Adjusting good mood is more conducive to lowering blood pressure.

As the incidence of hypertension is getting younger and younger, many patients are in fast-paced work and tense interpersonal relationships, and the impact of these psychological pressures on blood pressure is also very large. Long-term stress, depression, anxiety and other adverse psychological states can lead to elevated blood pressure and increase the risk of cardiovascular diseases.

Relaxation is simple to say, but it is not so easy to relax if you are really under the pressure of all kinds of work and life.

When faced with pressure, you can try the following methods to minimize the impact of psychological pressure on blood pressure.

Give yourself more positive encouragement

When faced with pressure, many thoughts will flash through our minds, both positive and negative. For example, when facing a difficult task, we will think [this is too difficult, what should we do? This is negative thinking; If you change and tell yourself [it’s nothing, take your time], this is a positive idea.

When negative thoughts occur, you should stop them in time, change your thinking, give yourself positive encouragement, and let your mood calm down slowly. Only in this way can you control the pressure.

We should slowly turn some negative emotions into positive encouragement through our conscious training.

    For example, when you think [I can’t do it], you should think [I will do my best]; If you feel [everything is wrong], you should think [I will take it step by step and deal with these situations].

Don’t always be occupied by negative emotions and feel [annoyed recently] all day long. Instead, think about what you have accomplished. On this basis, start to deal with the present. Don’t be affected by [future] difficulties and [present] mood.

No matter what you are doing, when some negative thoughts come up, seize the opportunity to have a positive self-communication with yourself.

Relieve Emergency Pressure

In our life and work, we will inevitably face some unexpected situations and immediately feel [great pressure]. Even such trivial matters as traffic jams and queues may lead to mental stress and soaring blood pressure.

When confronted with this kind of situation, how to relieve the pressure?

    First, take 3 ~ 5 deep breaths. When there may be verbal conflicts with others, count to 10 silently in your heart before opening your mouth. When circumstances permit, leave the stressful environment. If it is something at work, you can wait for a while and deal with it after calming down. Don’t be afraid to admit your mistakes. If the conflict is caused by your own mistakes, sincere admission and apology may have the effect of resolving the conflict and pressure. Don’t delay at work at ordinary times. Good time management habits can also help relieve a lot of pressure.

Relax in time

Continuous work can also be very stressful. You should relax regularly and enjoy the time that belongs only to yourself and your family. A short relaxation and rest can not only relax your body and mind, but also give you the motivation to face the problem again.

You don’t have to be fully prepared to go to the scenic spot to relax. You can relax by driving out for a ride on weekends, taking your family for a walk in a nearby park, chatting with good friends and reading books at home.

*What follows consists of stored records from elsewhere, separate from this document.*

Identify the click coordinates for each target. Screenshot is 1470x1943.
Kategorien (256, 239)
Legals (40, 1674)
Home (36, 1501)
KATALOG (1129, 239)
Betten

If your work is in a critical period and you can’t even spare the weekend, you can find half an hour every day to free yourself from your work. For example, take a walk around the office, and if conditions permit, you can choose to take half an hour of light exercise.

Sharpening knives does not miss woodcutters, and proper relaxation can better help you cope with your work.

Deep breathing is also a good way to relax:

    You can sit or lie down and relax. Slowly, inhale deeply, consciously bulge up and hold on for 3 seconds. Then, exhale deeply and constrict your stomach consciously. If you have difficulty falling asleep, close your eyes and try to take a deep breath before going to bed every day, which may help you fall asleep. If you are a [poor family] and the alarm clock is ringing, don’t worry about getting up sleepy first, try to open your eyes and take a deep breath, which may help you wake up.

Correct Understanding of Blood Pressure

There are now two extremes in the understanding of hypertension:

    Some patients know that they have hypertension, but they feel that they do not treat it without symptoms and do not attach importance to it. There are also some patients who are scared all day long. When their blood pressure is slightly higher, they are extremely nervous. They measure blood pressure too frequently and adjust antihypertensive drugs frequently, which affects the antihypertensive effect instead, leading to unstable blood pressure and aggravating mental stress.

Everyone should know that people’s blood pressure level is not constant, with peaks and valleys, and the values of blood pressure measured in different time periods are different. Climate, psychology and physical factors will also affect blood pressure. It is wrong not to pay attention to blood pressure, and excessive attention to blood pressure is not conducive to disease control.